Before opening the main bakery in Birmingham city centre last year, Simon first opened a rural bakery and kitchen (also called Medicine) in Codsall, a village on the outskirts of Wolverhampton. The two venues present very different challenges, but also allow Simon to make the most of two target markets. “A city is a very different place; they are very receptive and open to new ideas,” he explains. “Outside in the suburbs or a small town, it’s a little less like that. But, it’s provided an ability for us to make a blueprint. I’ve been able to train bakers there; we’ve got a core team and have set up a core standard there, which allowed us to launch into the city.”

Food and catering has always been a part of Simon’s businesses, so the move from bar to bakery wasn’t such a strange one – but it did require retraining. “There’s nothing like trying to pay the bills to make you learn how to do something quickly!” he laughs. “It was quite a lifestyle change.

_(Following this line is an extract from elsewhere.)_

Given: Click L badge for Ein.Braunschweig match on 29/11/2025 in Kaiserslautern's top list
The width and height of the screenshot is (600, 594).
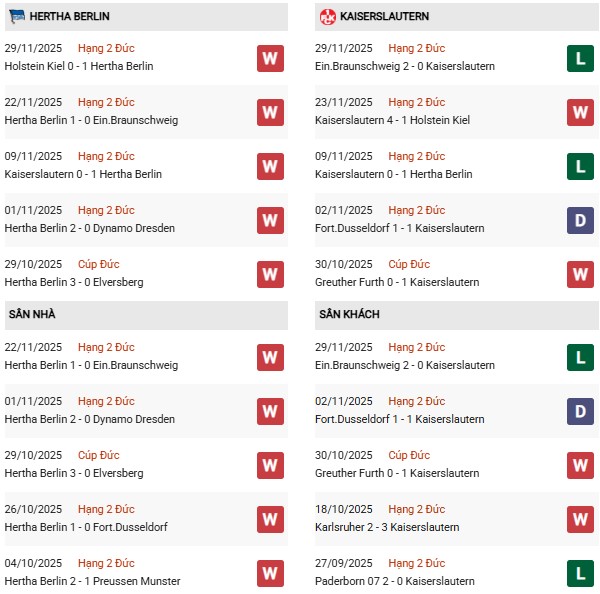Looking at the screenshot, I should 580,58.
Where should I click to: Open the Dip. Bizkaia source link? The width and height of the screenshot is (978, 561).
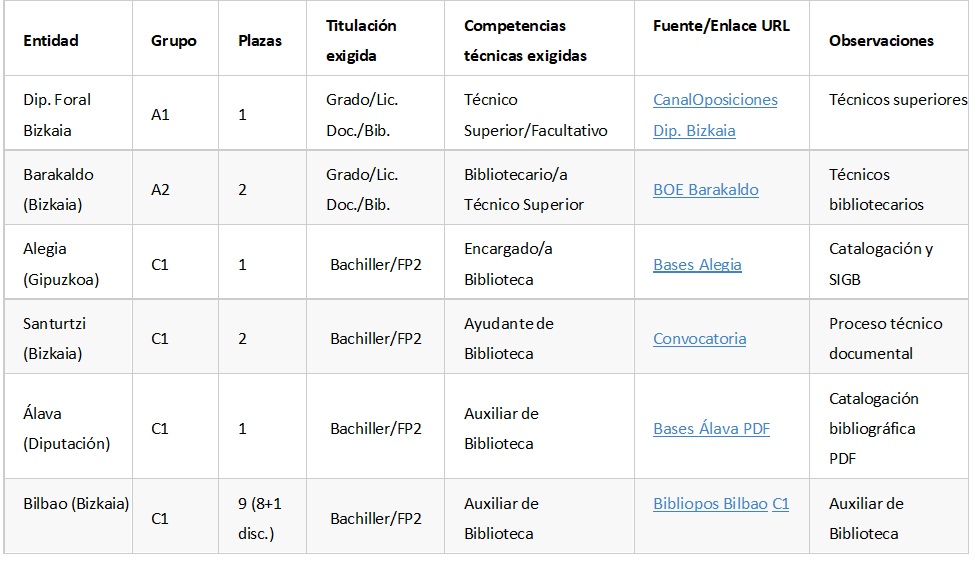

But now it’s nice to have done that training and come back into the city with a new outlook, but perhaps the same ‘guerrilla’ attitude. You could say we sell bread with the same attitude we sold vodka.”

Bread isn’t the only thing on the menu at Medicine. It’s famous cronuts (a cross between a donut and a croissant) are a pastry-lover’s dream, as are its variety of artisan cakes, brownies and locally roasted coffee – all served up in beautiful surroundings.

Changing spaces

The Custard Factory was a tough act to follow when it came to finding a venue for the Birmingham bakery, and Simon’s pride and admiration for that first incarnation of Medicine is still very apparent: “It was a glass-fronted, architectural masterpiece,” he says. Bringing old and neglected buildings back to life is clearly a real passion – the breath-taking 19th century gallery with original hardwood and marble floors, fresh white walls and palatial ceilings, took a lot of hard work and determination to resurrect. When they first acquired the space, the floors were covered with glued-on 70s tiles, the walls were painted yellow and it had been empty for a number of years. But, Simon knew the building from when it was the headquarters of the Royal Society of Birmingham Artists – and immediately swooped in when he heard it had become available.

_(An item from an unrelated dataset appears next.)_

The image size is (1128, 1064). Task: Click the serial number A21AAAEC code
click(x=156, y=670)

“Part of the reason we launched Medicine back then was as a reaction to the right-wing way that the world was lurching.”

Agitating the status quo

With such a versatile and expansive venue, the possibilities for Medicine in its new form are almost limitless. Exciting plans are afoot for the gallery space and Simon is keen to get other local traders involved. He’s keeping his cards close to his chest for now, but whatever the future holds, it will be “independent, artisan and crafts-focussed.”

Indeed, for every project Simon has taken part in over the years, there has always been an emphasis on providing an inclusive, nurturing environment for all types of artists – and the wider community in general. “Part of the reason we launched Medicine back then was as a reaction to the right-wing way that the world was lurching,” he says. “We wanted to do something that was anti that. In the 90s, people went to clubs to listen to the music and talk about politics. It’s not like that now, it’s a different age.”

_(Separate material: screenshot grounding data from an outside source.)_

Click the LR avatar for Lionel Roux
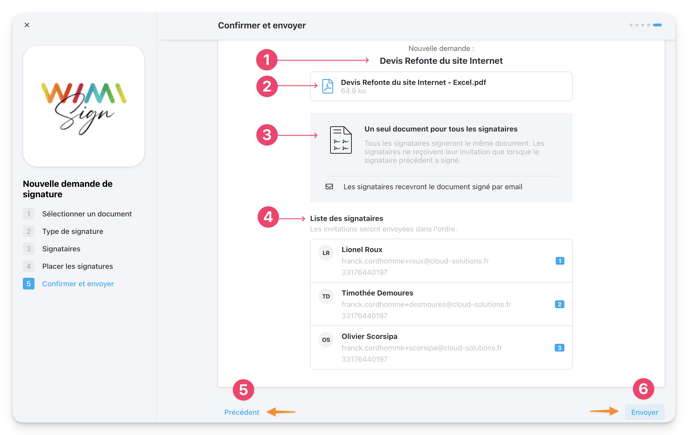Viewport: 688px width, 435px height. (326, 254)
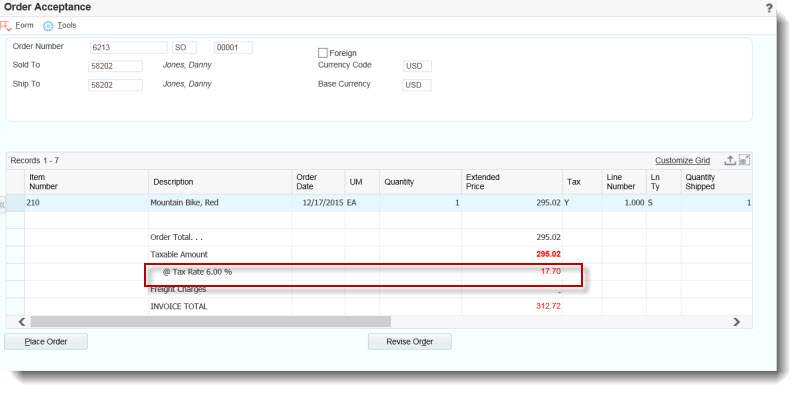Select the row for item 210
800x394 pixels.
379,203
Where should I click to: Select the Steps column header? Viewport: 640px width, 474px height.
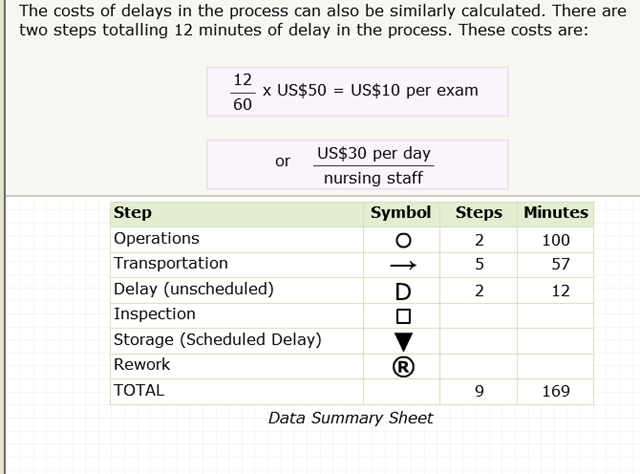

But, Simon believes coffee houses are beginning to fill that gap and provide a much-needed hub for social and creative interaction. “People from all generations, from 15 to 80, are coming here and really engaging in what we’re doing. We really wanted it to be a space for a little bit of a resistance,” he smiles. This goal, it seems, is what has inspired Simon to keep innovating all these years and is what makes the long hours and demanding workload worthwhile. “It’s hard work when you run a business, but you can achieve something unique. That’s been my drive in everything I’ve done; not just for the sake of being unique – but for the sake of agitating the status quo; not settling for second best. And trying to make something good happen.”